TAMPA, Fla. - Employees at the Center for American Islamic relations are scouring surveillance video, trying to figure out who might have dropped off burnt pages of the Quran.
"Allah and his," read Samantha Bowden, CAIR Tampa's Communication Director. "I saw a couple pieces fluttering. Looked closer. All in these grooves, there were just bits and bits," she said.
It's about the only phrase she is able to decipher among the charred pieces of paper. They're so small and dark she almost missed them as she got out of her car Thursday morning in the CAIR parking lot on 50th Street in Tampa.
"It appears to have been burned at some other location and dropped off here," explained Hillsborough County Sheriff's Office Spokesman Larry McKinnon.
HCSO isn't calling it a hate crime, which McKinnon says requires a human victim.

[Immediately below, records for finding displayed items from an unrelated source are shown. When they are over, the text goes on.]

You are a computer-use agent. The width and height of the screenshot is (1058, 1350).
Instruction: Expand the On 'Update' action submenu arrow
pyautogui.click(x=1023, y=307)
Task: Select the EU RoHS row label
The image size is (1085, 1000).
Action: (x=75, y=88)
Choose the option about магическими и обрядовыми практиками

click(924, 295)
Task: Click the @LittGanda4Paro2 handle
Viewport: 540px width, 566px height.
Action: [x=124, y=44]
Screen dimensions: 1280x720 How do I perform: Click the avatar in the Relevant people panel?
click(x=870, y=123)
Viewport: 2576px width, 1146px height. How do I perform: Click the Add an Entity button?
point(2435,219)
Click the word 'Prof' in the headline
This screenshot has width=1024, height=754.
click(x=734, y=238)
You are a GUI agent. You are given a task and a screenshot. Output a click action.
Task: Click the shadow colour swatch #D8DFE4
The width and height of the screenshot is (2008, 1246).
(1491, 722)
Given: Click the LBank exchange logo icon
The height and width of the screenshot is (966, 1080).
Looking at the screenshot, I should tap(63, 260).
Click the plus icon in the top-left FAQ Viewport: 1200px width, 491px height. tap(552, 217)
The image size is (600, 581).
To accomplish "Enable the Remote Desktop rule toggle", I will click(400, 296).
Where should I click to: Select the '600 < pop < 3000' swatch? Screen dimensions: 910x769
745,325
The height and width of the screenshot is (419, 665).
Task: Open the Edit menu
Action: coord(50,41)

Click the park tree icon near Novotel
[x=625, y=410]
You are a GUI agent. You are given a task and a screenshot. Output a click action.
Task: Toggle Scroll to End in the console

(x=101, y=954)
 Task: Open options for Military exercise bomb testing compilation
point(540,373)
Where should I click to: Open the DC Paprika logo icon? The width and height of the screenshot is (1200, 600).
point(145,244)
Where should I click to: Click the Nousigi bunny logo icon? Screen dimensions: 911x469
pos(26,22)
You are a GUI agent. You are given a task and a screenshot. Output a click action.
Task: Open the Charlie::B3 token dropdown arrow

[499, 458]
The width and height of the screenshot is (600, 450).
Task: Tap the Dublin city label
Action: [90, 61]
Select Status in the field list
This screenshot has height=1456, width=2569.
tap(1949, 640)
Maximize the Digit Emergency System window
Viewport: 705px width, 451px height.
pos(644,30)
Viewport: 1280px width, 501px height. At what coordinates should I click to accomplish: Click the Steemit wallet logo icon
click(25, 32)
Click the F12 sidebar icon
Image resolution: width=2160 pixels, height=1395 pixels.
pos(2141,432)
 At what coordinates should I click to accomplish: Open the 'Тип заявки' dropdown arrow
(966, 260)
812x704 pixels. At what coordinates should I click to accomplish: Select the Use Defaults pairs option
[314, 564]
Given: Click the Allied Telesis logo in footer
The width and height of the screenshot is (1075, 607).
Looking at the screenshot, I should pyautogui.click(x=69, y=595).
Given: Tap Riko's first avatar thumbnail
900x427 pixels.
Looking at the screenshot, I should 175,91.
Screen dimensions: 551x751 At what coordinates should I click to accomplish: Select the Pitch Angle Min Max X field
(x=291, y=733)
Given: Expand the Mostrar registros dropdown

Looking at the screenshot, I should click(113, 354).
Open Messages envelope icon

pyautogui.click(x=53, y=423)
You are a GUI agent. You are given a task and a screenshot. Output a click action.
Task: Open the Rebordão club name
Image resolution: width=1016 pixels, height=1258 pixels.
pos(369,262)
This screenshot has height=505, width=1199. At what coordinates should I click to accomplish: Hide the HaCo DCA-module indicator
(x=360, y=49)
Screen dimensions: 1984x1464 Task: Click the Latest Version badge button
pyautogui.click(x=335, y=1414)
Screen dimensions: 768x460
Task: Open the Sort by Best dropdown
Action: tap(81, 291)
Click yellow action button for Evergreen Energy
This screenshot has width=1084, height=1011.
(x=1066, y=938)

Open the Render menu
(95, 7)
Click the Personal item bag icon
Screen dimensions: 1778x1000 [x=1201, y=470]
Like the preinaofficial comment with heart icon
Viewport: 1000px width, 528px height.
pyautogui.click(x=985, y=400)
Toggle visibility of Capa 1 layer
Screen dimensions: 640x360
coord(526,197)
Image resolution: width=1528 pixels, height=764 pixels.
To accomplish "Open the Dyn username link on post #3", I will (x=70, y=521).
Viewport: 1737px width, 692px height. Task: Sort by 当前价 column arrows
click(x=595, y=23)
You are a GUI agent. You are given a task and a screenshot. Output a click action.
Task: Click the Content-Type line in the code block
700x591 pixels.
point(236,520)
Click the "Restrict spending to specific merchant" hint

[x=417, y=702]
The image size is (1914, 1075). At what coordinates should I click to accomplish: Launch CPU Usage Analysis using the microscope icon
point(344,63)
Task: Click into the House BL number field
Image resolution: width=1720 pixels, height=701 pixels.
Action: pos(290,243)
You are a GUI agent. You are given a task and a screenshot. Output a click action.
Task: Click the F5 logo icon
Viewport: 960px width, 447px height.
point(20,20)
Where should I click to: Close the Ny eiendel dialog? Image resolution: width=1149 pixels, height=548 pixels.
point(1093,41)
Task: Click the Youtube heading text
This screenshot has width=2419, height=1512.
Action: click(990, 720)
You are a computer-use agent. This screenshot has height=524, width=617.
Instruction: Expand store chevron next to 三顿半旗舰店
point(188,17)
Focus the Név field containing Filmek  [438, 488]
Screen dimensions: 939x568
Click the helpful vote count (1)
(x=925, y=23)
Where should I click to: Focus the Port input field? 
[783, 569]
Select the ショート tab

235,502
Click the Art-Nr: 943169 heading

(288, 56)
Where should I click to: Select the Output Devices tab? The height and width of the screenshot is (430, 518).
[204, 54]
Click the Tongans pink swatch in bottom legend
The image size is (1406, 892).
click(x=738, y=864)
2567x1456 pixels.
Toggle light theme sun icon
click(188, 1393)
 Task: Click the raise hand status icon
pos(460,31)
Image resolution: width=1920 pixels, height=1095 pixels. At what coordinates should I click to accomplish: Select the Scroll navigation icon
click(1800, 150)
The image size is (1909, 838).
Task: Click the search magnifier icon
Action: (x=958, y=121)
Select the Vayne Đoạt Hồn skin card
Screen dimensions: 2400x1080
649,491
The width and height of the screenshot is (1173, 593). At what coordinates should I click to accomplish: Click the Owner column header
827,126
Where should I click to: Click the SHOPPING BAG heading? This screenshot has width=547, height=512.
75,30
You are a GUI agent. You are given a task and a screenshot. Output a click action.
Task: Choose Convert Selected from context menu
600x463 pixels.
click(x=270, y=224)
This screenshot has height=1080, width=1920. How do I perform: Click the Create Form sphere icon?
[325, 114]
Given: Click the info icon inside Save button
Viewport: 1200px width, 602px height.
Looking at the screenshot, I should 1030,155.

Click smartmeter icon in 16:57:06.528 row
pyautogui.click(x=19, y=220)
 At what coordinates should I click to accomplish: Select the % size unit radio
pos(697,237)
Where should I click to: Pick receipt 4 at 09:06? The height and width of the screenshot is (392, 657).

Because no one knows who owned the Quran, it also doesn't fit a charge of criminal mischief.
"We're going to err on the side of caution and document it and hope that it's nothing," McKinnon said.
Bowden found the burned pages a day after Pastor Terry Jones planned his Quran burning on September 11th, foiled by his arrest for unlawful conveyance of fuel.
"Really people should be reading books, not burning them," said CAIR Florida Director Hassan Shibly.
"They can burn the paper, but they can't burn the Quran, because it's in our hearts."
Shibly calls it the work of a fringe few they plan to ignore.
"A drive-by sprinkling or some coward copycat," Bowden said. "But at the end of the day, you can't let people who are hateful dictate the terms of your life."
This isn't the first time CAIR has faced what employees believe to be a threat of intimidation, after a recent post on CAIR's Facebook page called for someone to burn the CAIR office to the ground.
ABC Action News contacted Jones for comment, and he calls the incident "unrelated" to his planned Quran burning. He was unaware of it until we told him.